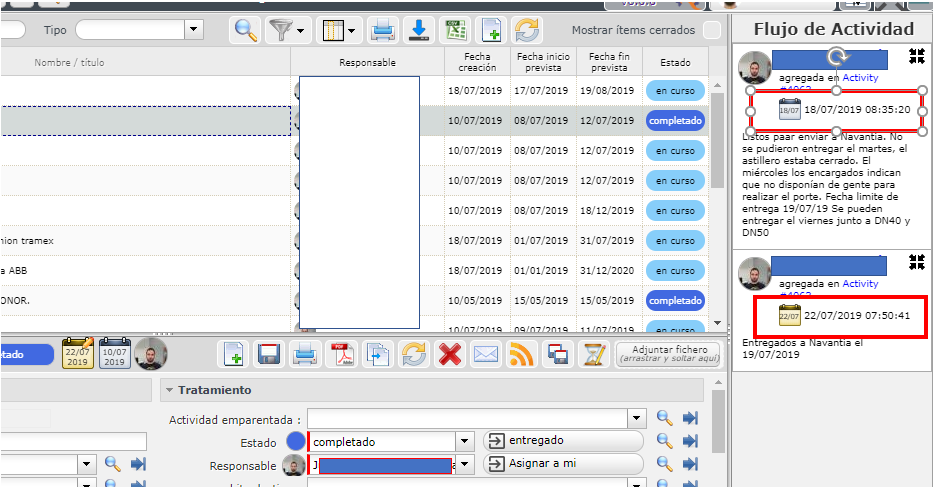Export the list to Excel CSV
Image resolution: width=933 pixels, height=494 pixels.
click(x=455, y=30)
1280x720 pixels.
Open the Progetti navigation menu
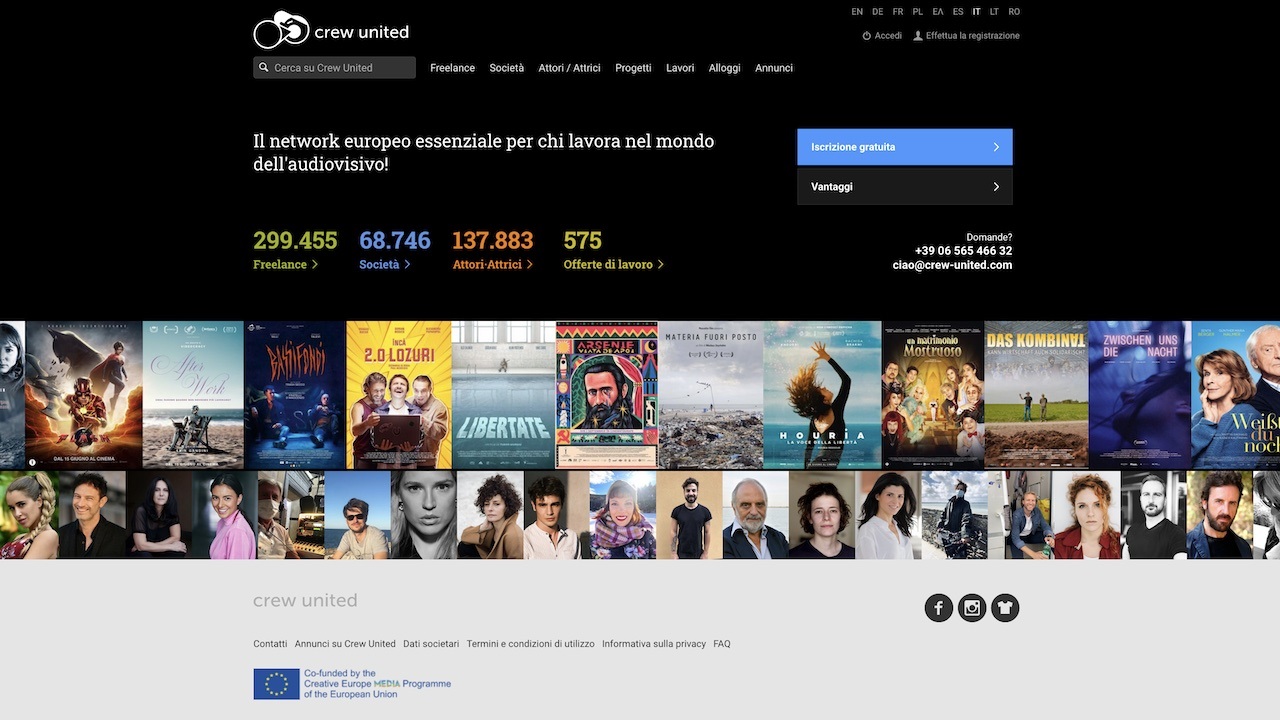(633, 67)
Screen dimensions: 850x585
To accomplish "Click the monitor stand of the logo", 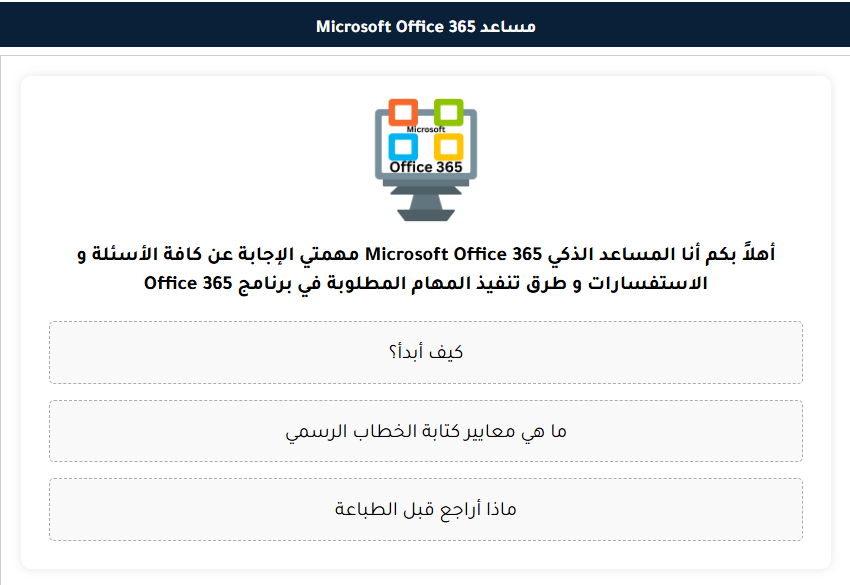I will point(425,204).
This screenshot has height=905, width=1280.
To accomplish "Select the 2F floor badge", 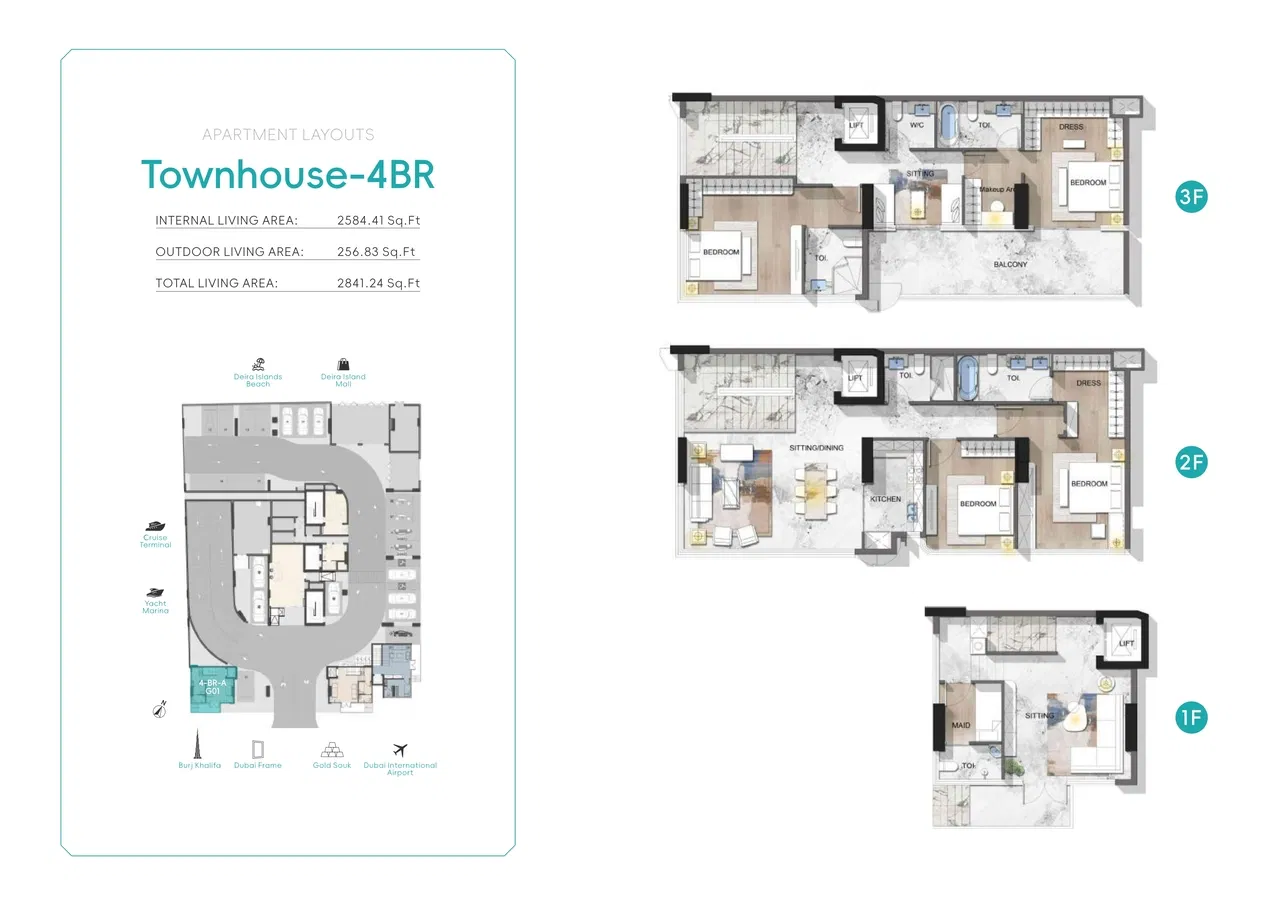I will click(x=1191, y=463).
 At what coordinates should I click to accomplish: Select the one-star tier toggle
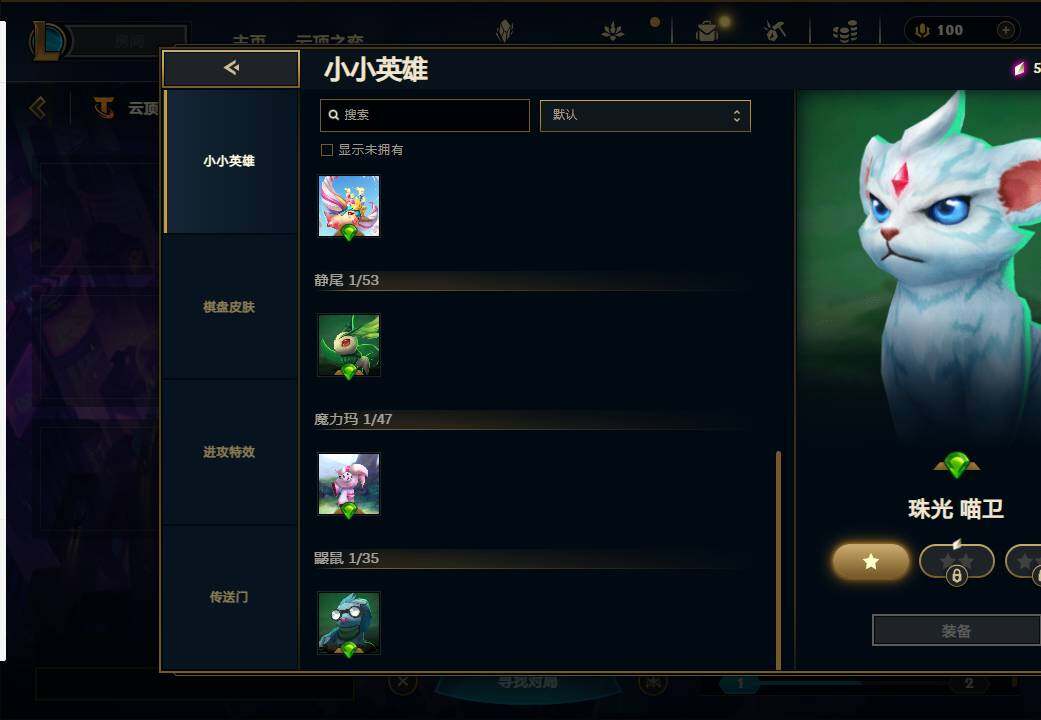coord(870,562)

• _Your goal_
Transcribe the lines that run from the line bearing "At what coordinates" through the last line of the data. Keep the wording exact and leave out every picture.

• _Solution for this problem_
 At what coordinates should I click to accomplish: Select the one-star tier toggle
coord(870,562)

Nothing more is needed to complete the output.